Khatyspytia Temporal range: late Ediacaran ~543 Ma PreꞒ Ꞓ O S D C P T J K Pg N

Scientific classification
- Kingdom: Animalia
- Phylum: †Petalonamae
- Class: †Arboreomorpha
- Genus: †Khatyspytia Fedonkin, 1985
- Species: †K. grandis
- Binomial name: †Khatyspytia grandis Fedonkin, 1985

= Khatyspytia =

- Genus: Khatyspytia
- Species: grandis
- Authority: Fedonkin, 1985
- Parent authority: Fedonkin, 1985

Genus of rangeomorphs

Khatyspytia is an extinct petalonamid from the late Ediacaran of Russia. It is a monotypic genus, containing only Khatyspytia grandis.

== Discovery and naming ==
The first fossil specimens of Khatyspytia were found from the Khatyspyt Formation of the Khorbusuonka Group in Siberia, and formally described and named in 1985.

The generic name Khatyspytia derives from the Latinised place name of the Khatyspyt Formation, from where the first fossils were found. The generic name grandis directly derives from the Latin word of the same spelling, "grandis", to mean "large".

== Description ==
Khatyspytia grandis is a tall, frondose organism, reaching up to 24 cm in height. It has a notably elongated stalk, with a relatively slender frond, and a wide holdfast structure.

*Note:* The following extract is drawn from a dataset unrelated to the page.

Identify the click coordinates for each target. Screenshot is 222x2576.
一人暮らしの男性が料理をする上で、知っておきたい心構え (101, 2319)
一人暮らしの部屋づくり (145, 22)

It has been compared to Charniodiscus, another arboreomorph, with some papers suggesting it to be a junior synonym of the species C. procerus, although nothing has been properly published on this matter. Erwin et al. (2011) would remove Khatyspytia from their analysis of the classification of major Ediacaran taxa, alongside a long list of other removed genera, with it being noted that fossils where removed due to either being exceedingly rare, poorly described, synonymized, or likely parts of a larger fossil.